Perché registrarlo proprio in America?

– Noi tutti, tranne Patti che fra poco ci raggiungerà, viviamo a New York. Per motivi logistici abbiamo voluto registrarlo qua, anche perché a NY ci sono tra gli studi registrazione più importanti al mondo. Grazie ad Andrea, siamo riusciti a prenotare una giornata a Sear Sound studios, uno dei più richiesti a Manhattan, e abbiamo invitato Francesco per registrare l’album. Peter invece è newyorkese dalla nascita, anche per questo motivo è stato più facile e immediato registrarlo in America.

E perché con un ospite così importante quale Peter Bernstein?

– Peter è uno dei miei chitarristi preferiti ed ho sempre sognato di poter registrare e lavorare con lui. Ho avuto modo di conoscerlo personalmente vivendo qua e con lui ho anche organizzato delle masterclass online durante la pandemia insieme ad un suo allievo e mio caro amico, Enrico Le Noci. Invitare Peter a registrare alcuni brani del disco è stata una mia idea. Mi ricordo di avergli proposto questa partecipazione dopo che andai a sentirlo suonare al Village Vanguard e lui mi disse subito di si. Da lì prendemmo la data in studio e iniziò il processo di selezioni dei pezzi, prove etc.

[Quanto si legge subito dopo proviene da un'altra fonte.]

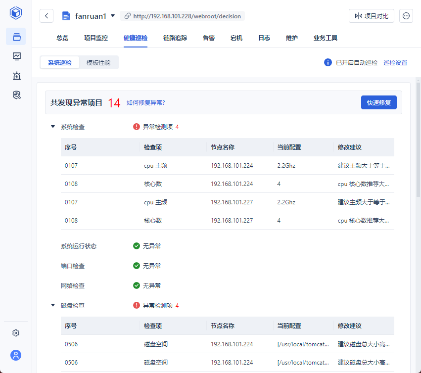Click the auto-inspection info icon

point(327,62)
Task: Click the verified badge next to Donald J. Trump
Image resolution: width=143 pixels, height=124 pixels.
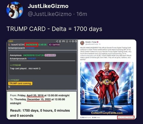Action: coord(98,42)
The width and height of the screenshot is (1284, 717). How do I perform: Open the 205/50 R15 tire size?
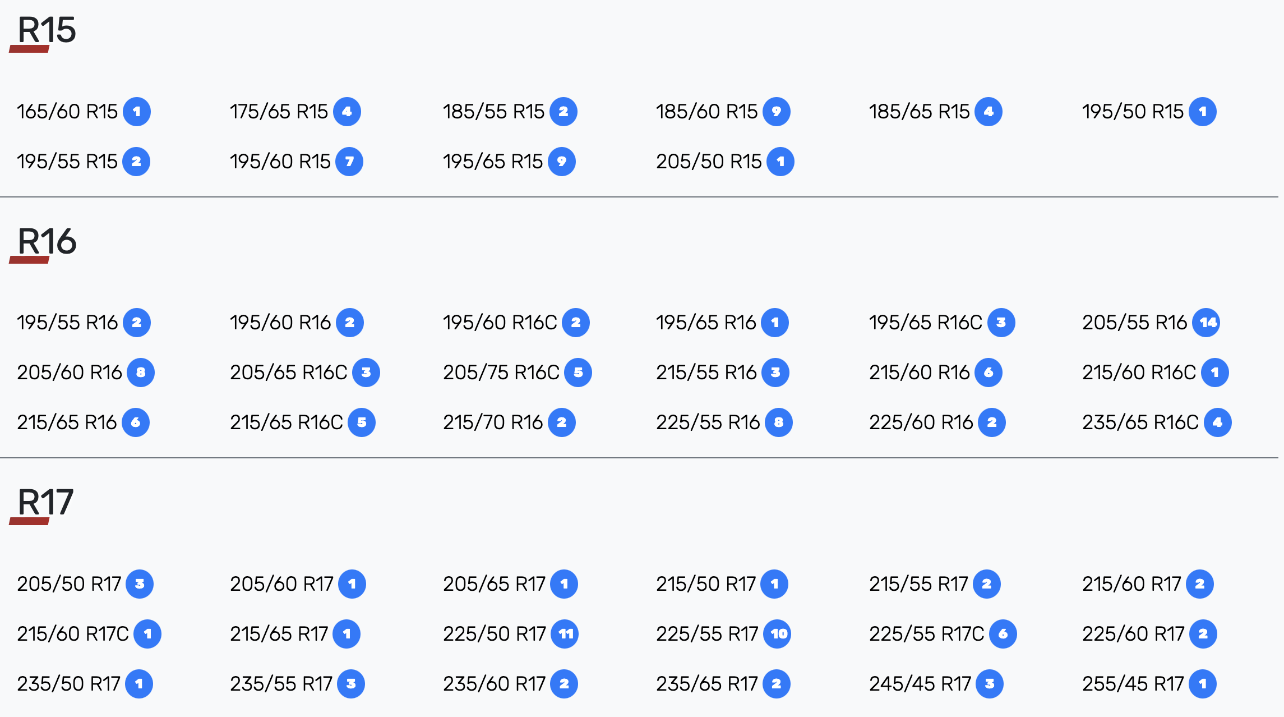pyautogui.click(x=709, y=162)
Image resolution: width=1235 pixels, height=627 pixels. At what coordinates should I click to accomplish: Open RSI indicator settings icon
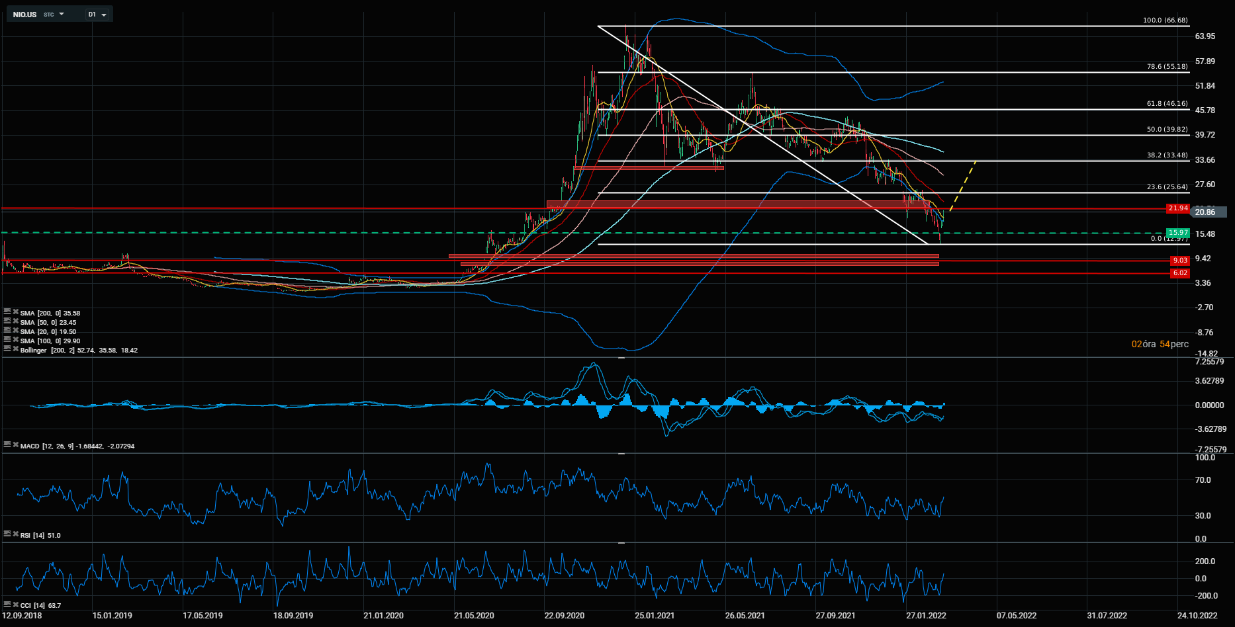[7, 534]
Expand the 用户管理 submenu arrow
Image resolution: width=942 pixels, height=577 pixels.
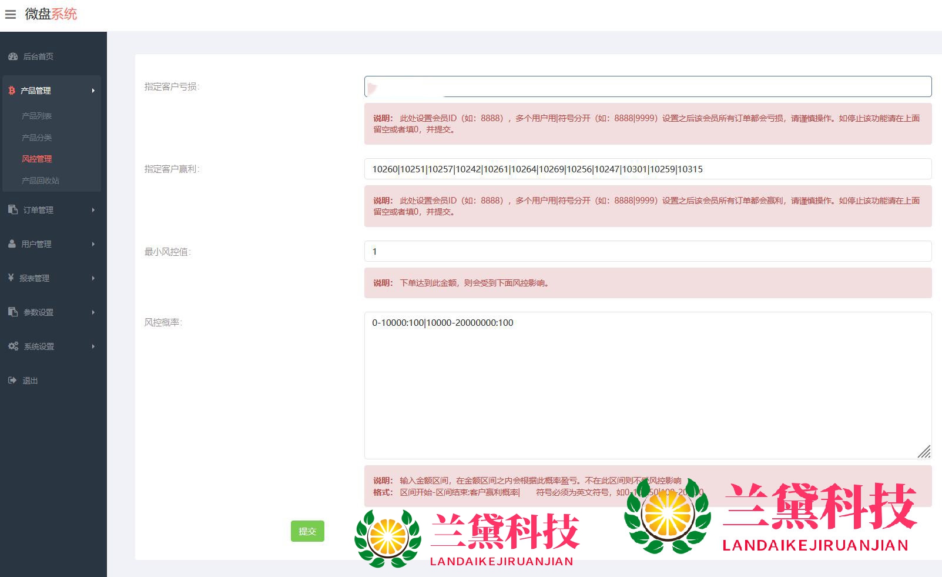[93, 244]
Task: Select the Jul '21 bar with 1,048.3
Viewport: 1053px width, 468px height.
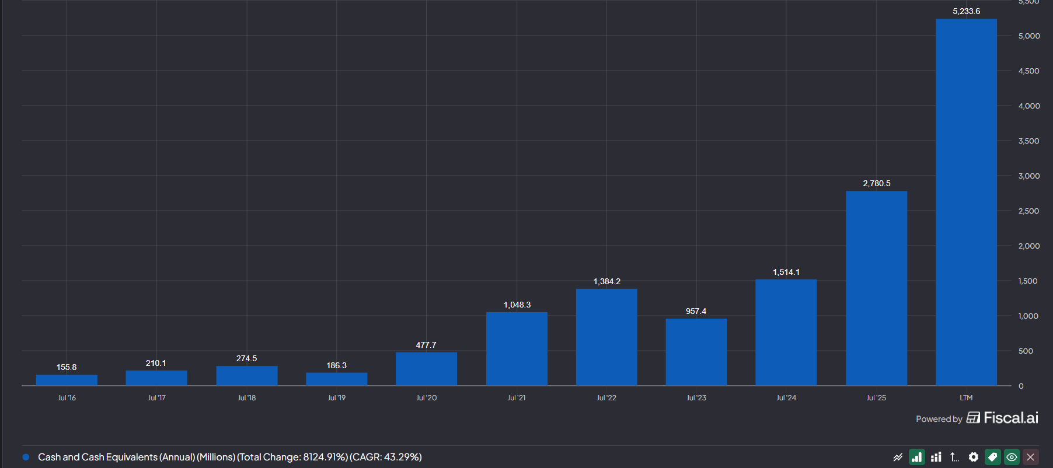Action: (x=517, y=349)
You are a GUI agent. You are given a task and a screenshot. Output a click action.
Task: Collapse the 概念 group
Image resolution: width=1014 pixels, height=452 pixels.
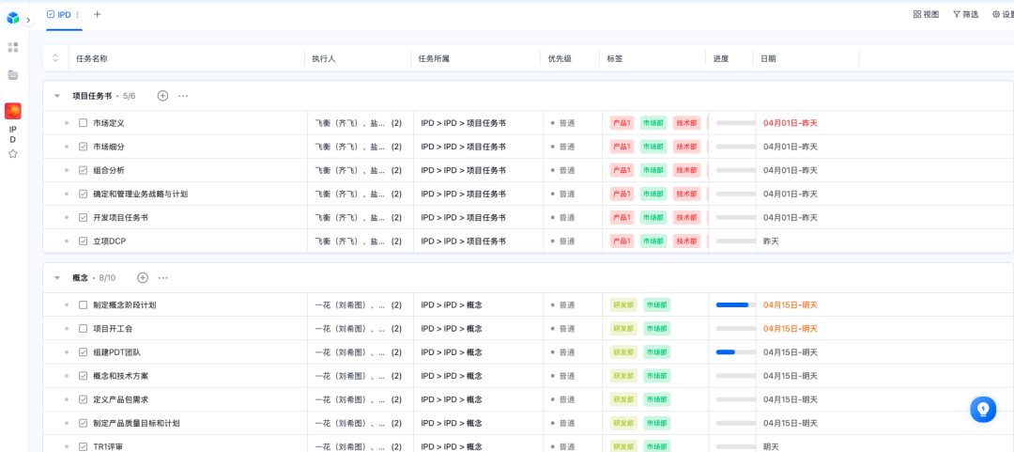(x=57, y=278)
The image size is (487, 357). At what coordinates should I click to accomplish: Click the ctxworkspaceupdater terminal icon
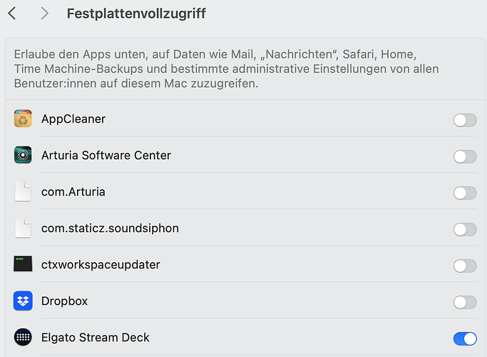point(23,263)
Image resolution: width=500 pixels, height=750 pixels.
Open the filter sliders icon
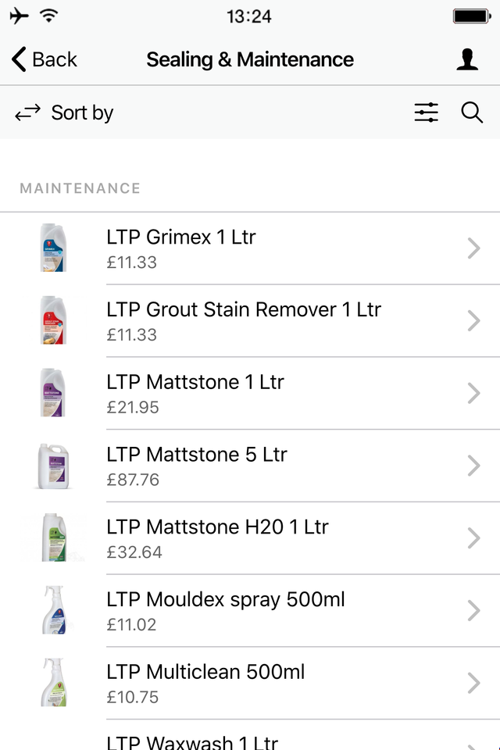426,113
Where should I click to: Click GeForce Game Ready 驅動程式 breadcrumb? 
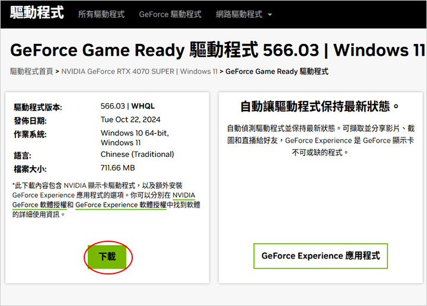tap(277, 71)
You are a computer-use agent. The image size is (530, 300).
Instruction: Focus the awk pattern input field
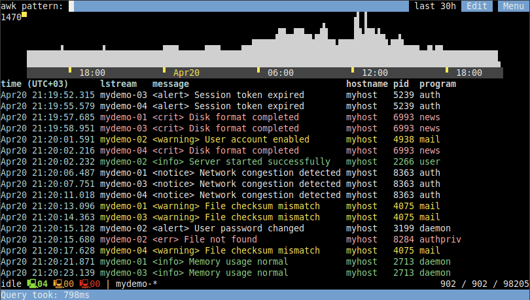pos(239,6)
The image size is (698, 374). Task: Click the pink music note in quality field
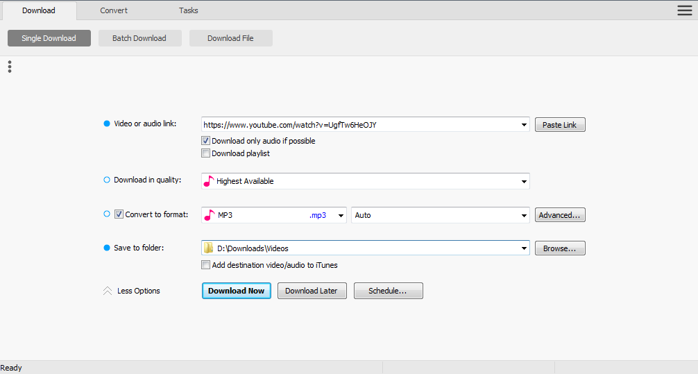tap(208, 181)
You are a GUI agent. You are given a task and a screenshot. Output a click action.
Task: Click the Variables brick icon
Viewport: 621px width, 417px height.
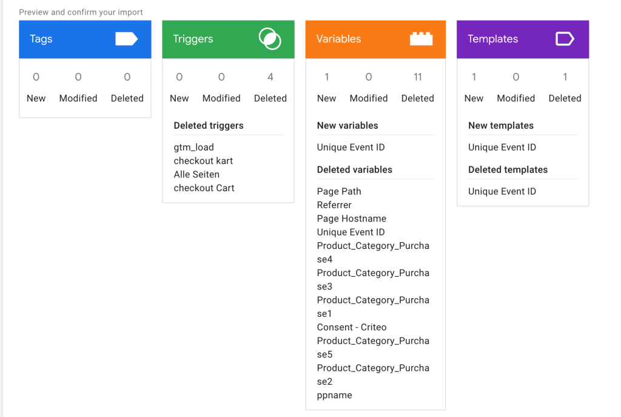click(x=421, y=39)
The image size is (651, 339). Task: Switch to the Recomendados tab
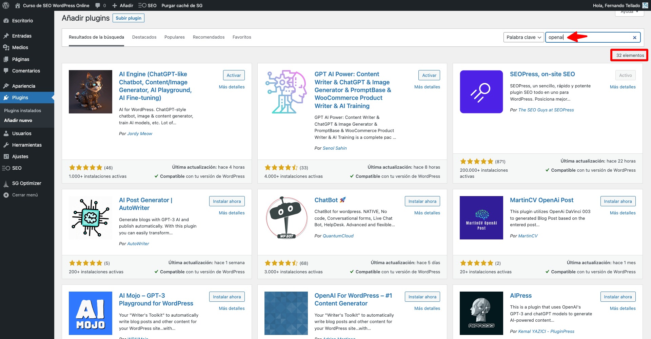tap(209, 37)
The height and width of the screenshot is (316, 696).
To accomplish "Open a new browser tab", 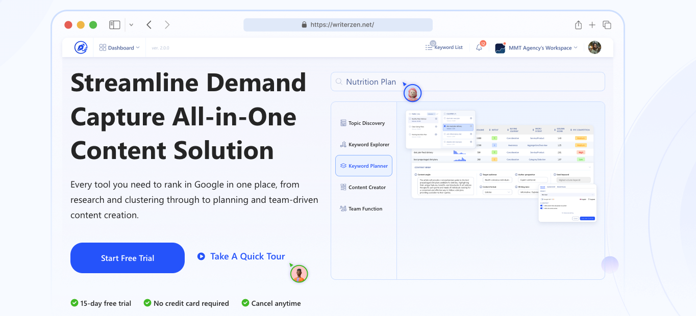I will click(592, 25).
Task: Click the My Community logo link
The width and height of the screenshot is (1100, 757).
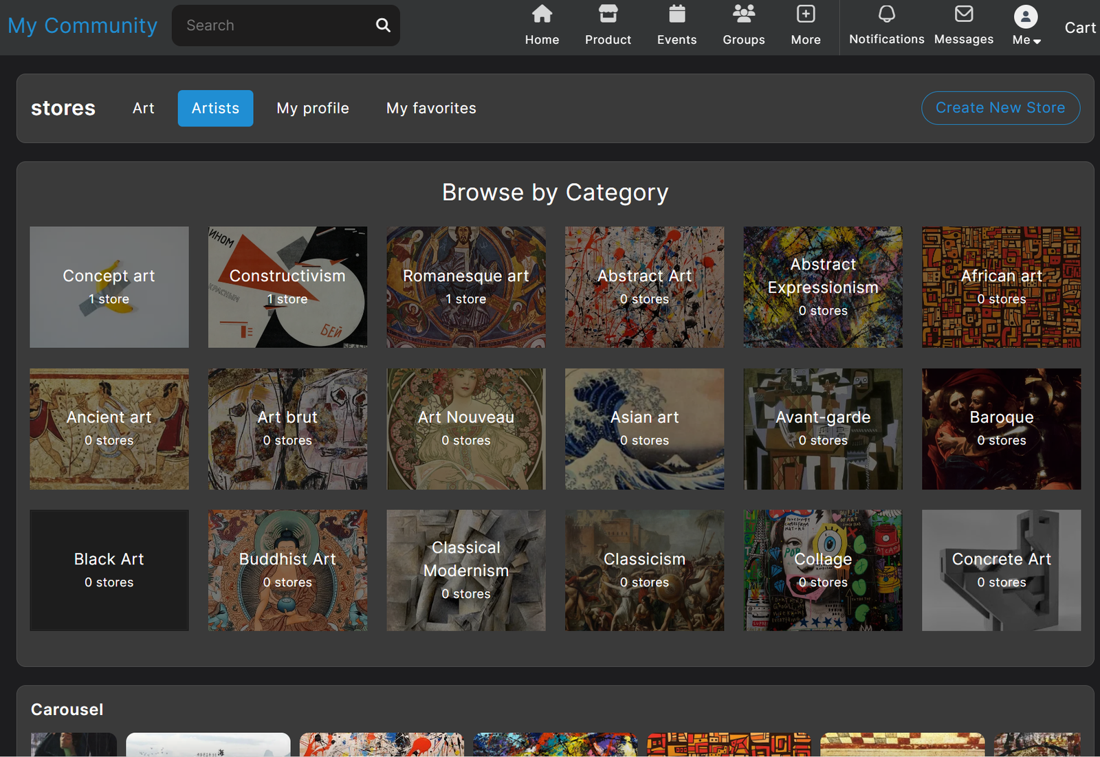Action: pyautogui.click(x=83, y=26)
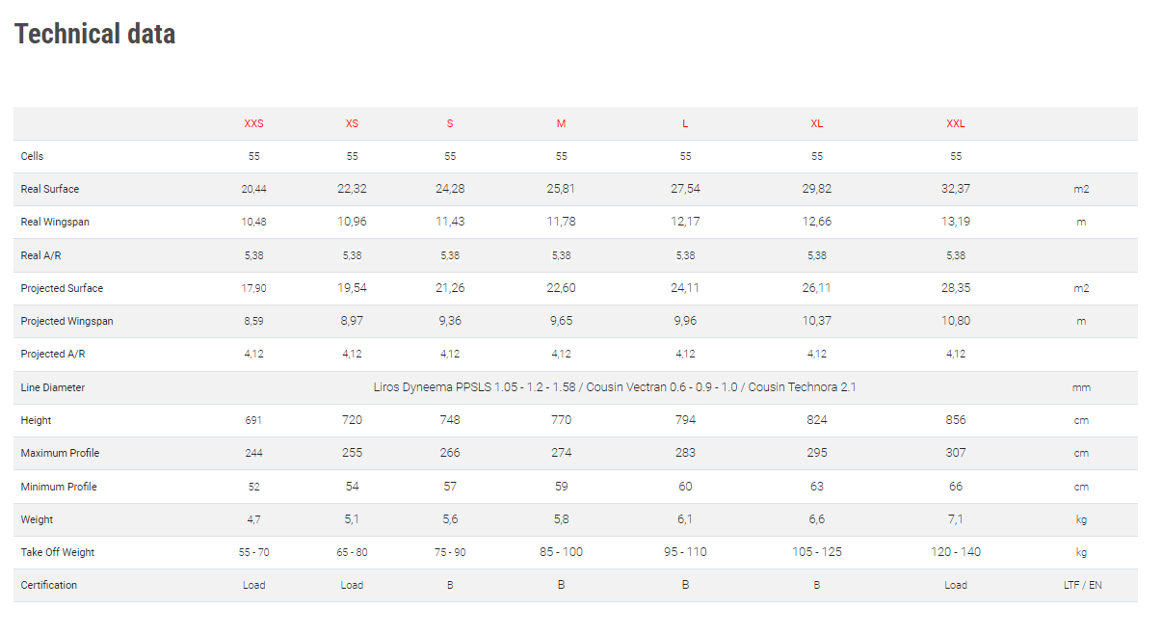Click the M size column header
This screenshot has width=1163, height=635.
click(x=561, y=123)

Com’è stato il rapporto tuo e del gruppo con questo grande chitarrista?

– Non avevo dubbi che Peter fosse il musicista più adatto a contribuire alla nostra musica, dopo la registrazione del primo pezzo in studio era chiaro per tutti che la sua presenza avesse elevato la musica a un livello superiore. È uno dei suoi superpoteri, per questo è uno dei musicisti jazz più richiesti a New York e nel mondo, non solo come solista ma come accompagnatore, per la sua professionalità e capacità di adattarsi a situazioni musicale differenti. Dal punto di vista umano è una persona umile e buona, lavorare con lui è stato molto semplice.

Andrea, vuoi raccontarci ora del disco dal punto di vita musicale?

– Non ho mai troppo riflettuto sulla questione stilistica della nostra musica. Quello che ci lega è sicuramente la passione per lo swing e per un certo modo di interpretare il ritmo e il fraseggio delle melodie. Per molti, può essere definito come “straight ahead jazz”, ma per noi è un po’ il suono di New York. 

Il disco suona molto americano (anche nello stile): sei d’accordo?

– Assolutamente, credo di poter parlare a voce di tutti in questo. Amiamo la musica americana e ci siamo formati musicalmente in America. Siamo cresciuti ascoltando i dischi di jazz che avevamo a casa e questo è il nostro background, il nostro “Sound in Common”.

Parlando sempre di stile il vostro disco è accostabile a ciò che oggi viene chiamato modern mainstream (che altro non è che la prosecuzione dell’hard bop): ti ci ritrovi in questo?

– Sono dell’opinione che ogni tipo di musica creata nel momento sia moderna, perché non può essere riprodotta esattamente come prima. Questo è proprio il bello del jazz: ognuno può contribuire con la propria personalità, identità e gusto rendendo la musica unica e irriproducibile.  L’avanguardia sta forse nell’espressione e visione personale della musica più che in uno stile definito.